__Required work__:
Return every line of the records that includes the string "avatar".

__Material shown__:

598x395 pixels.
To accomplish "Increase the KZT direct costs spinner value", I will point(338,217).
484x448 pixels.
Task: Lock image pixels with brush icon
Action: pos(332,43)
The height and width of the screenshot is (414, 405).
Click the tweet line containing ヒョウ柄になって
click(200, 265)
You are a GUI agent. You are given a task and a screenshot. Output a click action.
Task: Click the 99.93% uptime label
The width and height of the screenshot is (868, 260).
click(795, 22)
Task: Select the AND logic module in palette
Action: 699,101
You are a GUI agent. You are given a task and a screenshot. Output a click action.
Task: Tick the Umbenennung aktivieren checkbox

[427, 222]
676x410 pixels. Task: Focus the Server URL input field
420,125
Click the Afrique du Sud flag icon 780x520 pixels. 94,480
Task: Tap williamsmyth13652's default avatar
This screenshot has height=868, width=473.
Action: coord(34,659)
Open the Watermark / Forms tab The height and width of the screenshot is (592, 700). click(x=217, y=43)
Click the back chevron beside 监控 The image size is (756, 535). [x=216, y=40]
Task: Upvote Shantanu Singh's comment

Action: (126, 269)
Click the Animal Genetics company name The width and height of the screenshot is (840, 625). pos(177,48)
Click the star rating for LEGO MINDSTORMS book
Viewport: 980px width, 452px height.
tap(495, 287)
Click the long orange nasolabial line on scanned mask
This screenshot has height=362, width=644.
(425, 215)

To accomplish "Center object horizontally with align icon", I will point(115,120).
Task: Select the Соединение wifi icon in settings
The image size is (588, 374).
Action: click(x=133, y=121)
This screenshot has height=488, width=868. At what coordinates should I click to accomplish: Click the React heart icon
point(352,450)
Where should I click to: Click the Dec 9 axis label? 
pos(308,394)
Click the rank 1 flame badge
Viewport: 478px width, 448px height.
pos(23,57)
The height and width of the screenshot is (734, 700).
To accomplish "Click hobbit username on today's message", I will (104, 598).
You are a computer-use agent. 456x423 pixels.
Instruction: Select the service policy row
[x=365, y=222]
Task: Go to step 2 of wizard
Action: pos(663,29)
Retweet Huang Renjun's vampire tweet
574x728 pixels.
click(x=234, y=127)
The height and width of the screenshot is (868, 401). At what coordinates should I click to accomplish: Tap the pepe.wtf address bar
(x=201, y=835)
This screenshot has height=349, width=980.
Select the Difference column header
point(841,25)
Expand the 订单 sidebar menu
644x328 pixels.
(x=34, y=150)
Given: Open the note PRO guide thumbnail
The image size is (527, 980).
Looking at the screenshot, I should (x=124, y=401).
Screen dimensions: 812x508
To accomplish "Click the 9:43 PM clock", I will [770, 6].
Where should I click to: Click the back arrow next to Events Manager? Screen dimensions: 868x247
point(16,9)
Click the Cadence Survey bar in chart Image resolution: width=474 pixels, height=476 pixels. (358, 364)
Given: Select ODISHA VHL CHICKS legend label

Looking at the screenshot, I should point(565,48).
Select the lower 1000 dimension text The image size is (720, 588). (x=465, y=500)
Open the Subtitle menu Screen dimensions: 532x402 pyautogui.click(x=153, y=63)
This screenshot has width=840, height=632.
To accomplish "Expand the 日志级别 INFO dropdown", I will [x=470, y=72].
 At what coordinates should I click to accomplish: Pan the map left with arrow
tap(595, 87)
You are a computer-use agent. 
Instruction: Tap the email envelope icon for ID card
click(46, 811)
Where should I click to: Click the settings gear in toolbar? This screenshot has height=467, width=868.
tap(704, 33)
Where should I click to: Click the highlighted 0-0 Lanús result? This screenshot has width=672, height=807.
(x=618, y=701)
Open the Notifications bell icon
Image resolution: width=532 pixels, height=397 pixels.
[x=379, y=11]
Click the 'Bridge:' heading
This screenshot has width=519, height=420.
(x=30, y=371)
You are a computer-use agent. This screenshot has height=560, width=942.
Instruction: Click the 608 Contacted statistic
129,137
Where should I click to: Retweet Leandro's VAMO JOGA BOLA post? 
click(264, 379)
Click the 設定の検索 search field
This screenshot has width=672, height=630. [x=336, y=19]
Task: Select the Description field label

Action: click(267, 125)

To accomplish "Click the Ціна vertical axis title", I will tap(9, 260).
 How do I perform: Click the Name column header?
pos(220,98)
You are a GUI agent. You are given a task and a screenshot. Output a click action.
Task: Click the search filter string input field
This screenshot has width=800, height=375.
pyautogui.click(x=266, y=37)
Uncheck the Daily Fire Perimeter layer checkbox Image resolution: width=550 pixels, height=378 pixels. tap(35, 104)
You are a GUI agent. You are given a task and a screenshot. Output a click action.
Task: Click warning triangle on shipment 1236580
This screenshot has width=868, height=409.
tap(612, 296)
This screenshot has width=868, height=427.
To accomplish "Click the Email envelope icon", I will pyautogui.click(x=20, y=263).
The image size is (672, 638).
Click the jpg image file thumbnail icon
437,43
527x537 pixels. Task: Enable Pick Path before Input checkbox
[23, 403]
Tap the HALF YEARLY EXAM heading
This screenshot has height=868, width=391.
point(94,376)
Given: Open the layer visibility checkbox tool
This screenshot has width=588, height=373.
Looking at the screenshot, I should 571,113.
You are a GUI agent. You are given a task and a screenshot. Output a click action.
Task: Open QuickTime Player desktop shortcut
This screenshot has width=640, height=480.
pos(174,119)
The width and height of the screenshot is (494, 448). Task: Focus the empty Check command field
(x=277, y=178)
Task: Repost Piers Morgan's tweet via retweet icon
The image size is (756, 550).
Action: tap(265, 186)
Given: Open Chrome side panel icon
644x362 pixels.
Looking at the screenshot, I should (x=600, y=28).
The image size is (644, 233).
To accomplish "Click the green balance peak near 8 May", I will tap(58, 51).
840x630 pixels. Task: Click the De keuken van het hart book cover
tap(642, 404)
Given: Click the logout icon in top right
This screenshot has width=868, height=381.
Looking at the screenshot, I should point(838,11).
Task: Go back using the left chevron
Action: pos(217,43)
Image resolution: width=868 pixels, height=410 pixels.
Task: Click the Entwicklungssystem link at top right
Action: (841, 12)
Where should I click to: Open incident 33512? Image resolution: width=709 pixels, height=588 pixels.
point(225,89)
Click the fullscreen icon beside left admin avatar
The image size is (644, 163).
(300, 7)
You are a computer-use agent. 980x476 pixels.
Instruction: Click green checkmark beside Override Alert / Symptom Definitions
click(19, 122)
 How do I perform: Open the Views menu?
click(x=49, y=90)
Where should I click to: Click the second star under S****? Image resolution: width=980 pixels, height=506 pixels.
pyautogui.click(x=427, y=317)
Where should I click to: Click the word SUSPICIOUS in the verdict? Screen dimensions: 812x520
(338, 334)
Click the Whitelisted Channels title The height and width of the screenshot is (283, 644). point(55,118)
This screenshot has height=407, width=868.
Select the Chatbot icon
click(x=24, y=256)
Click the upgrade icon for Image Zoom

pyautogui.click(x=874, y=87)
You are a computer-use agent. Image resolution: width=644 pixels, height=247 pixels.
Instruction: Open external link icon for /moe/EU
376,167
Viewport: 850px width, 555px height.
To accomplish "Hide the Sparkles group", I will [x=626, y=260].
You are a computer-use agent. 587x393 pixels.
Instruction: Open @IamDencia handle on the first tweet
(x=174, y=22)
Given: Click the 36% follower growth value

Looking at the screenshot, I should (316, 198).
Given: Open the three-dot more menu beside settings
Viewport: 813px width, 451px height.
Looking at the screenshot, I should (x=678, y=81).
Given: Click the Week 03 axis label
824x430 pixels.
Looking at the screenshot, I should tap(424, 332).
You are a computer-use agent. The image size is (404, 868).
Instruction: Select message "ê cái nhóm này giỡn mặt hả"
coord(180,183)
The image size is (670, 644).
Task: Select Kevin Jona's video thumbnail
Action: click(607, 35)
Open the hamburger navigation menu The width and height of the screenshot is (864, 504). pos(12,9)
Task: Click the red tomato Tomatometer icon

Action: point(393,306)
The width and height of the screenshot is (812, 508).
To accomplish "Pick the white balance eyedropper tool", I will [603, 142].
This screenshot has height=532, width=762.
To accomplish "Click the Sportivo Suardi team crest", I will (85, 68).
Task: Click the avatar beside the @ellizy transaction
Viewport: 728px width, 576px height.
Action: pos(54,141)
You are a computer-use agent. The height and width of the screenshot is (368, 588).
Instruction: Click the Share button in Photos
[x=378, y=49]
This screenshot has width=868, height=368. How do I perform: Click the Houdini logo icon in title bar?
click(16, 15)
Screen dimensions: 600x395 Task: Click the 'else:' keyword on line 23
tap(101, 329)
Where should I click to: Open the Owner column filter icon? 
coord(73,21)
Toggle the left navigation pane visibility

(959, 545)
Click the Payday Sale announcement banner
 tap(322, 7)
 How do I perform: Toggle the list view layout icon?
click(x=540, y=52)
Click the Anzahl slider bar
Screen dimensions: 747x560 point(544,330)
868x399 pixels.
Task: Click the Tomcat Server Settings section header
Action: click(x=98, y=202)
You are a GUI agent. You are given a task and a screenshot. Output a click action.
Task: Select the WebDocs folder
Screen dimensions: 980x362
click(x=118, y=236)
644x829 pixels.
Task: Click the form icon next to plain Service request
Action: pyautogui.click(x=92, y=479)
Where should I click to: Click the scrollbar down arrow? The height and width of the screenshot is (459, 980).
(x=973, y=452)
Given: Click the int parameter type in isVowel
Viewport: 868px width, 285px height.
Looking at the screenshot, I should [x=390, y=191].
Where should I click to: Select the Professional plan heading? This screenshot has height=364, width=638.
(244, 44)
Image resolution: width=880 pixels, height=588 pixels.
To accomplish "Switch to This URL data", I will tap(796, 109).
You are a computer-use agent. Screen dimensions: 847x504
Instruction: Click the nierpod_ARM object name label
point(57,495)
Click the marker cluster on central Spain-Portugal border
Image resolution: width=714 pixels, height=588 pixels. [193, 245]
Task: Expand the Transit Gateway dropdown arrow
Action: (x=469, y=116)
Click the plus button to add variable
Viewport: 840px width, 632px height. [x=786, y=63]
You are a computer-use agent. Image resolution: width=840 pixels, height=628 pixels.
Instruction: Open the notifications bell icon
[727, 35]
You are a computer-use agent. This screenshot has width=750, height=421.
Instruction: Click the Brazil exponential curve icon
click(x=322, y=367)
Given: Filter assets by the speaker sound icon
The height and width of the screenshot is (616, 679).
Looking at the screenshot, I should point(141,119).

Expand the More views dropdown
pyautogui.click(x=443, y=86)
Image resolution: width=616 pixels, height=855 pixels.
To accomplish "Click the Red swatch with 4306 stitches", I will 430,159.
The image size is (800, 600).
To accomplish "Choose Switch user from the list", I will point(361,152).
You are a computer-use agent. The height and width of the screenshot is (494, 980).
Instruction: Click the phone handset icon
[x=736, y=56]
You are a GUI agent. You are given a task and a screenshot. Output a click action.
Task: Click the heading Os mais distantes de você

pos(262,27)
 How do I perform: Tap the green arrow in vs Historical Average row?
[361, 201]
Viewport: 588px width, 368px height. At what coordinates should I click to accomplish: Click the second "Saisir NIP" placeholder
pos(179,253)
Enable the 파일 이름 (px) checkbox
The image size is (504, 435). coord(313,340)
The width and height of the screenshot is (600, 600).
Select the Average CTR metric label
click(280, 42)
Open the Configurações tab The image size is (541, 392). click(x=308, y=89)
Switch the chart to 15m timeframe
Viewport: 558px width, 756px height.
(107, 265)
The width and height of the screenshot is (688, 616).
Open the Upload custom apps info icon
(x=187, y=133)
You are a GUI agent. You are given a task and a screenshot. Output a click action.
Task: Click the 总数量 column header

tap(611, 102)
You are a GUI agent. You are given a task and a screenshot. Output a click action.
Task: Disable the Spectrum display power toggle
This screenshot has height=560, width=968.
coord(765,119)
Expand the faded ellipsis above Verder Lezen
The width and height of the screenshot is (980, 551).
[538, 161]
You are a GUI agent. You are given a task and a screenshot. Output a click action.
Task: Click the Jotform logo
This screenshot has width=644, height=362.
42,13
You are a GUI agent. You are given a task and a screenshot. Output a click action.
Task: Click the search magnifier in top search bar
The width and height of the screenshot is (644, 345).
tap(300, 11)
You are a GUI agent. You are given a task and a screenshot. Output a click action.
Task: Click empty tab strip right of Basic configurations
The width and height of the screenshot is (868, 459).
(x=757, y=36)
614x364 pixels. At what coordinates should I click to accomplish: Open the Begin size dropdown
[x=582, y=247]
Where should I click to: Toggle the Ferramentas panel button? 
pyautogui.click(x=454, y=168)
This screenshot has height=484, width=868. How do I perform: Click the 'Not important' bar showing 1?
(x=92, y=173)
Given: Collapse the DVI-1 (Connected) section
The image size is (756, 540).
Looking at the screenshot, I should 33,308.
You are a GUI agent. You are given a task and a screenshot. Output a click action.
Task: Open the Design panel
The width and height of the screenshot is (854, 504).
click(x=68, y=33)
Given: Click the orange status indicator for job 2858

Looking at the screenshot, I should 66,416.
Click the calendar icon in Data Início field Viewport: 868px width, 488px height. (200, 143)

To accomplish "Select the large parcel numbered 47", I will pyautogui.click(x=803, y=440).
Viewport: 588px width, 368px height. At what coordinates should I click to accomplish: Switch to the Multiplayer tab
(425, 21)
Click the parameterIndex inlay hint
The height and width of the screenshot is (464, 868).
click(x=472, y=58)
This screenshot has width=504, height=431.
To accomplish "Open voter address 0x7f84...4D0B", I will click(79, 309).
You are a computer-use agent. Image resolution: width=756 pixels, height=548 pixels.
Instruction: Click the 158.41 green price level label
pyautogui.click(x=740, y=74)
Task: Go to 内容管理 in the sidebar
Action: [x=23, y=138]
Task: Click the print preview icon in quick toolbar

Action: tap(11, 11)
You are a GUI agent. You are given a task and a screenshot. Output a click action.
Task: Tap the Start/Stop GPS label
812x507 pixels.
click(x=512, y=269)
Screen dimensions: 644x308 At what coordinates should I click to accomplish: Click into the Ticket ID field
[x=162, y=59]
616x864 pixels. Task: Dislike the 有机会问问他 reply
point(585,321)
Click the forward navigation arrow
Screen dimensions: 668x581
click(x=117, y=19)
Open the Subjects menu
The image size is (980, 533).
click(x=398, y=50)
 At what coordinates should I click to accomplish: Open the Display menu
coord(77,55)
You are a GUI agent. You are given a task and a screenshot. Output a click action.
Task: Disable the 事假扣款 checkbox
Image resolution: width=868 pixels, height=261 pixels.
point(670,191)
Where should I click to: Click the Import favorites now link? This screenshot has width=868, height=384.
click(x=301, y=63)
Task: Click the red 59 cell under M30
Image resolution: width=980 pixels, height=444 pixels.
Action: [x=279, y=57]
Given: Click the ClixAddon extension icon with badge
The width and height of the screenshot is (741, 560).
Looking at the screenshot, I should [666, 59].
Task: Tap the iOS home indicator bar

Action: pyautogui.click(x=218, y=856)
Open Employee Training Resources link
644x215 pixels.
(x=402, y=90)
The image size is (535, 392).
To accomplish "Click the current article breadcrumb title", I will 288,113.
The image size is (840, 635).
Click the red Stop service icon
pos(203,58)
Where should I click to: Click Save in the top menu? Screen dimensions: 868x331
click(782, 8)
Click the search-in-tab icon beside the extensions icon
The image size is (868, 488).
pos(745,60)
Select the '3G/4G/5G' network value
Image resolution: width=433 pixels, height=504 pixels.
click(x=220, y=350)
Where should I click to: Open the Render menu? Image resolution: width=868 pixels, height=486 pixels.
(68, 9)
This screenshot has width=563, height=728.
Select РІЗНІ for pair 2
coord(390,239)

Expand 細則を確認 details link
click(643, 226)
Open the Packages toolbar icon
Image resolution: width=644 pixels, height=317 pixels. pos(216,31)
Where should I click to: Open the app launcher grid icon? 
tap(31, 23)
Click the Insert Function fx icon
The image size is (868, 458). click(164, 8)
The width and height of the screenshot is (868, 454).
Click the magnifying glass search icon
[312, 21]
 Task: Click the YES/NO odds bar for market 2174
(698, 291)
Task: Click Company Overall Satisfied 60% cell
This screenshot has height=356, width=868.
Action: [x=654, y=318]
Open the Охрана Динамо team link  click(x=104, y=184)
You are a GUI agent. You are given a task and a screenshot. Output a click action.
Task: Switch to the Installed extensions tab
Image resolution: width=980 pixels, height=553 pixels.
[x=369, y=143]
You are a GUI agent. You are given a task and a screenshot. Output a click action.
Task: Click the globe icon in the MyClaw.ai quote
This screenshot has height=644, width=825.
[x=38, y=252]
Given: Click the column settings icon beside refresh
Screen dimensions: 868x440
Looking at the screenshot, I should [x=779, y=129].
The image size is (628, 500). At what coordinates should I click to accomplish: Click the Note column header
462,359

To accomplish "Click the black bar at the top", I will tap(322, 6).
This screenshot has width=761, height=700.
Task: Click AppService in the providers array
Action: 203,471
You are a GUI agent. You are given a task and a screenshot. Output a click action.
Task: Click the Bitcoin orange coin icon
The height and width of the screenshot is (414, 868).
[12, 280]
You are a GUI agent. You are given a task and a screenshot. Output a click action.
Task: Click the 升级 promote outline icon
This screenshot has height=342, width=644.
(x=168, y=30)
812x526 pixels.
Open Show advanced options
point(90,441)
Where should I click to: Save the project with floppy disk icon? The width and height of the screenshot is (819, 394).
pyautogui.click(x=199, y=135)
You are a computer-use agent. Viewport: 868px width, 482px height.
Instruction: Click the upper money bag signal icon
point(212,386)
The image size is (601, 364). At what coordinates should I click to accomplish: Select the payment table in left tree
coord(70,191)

__Result__:
Task: Tap williamsmyth13652's default avatar
Click the fullscreen icon beside left admin avatar
Task: Click the avatar beside the @ellizy transaction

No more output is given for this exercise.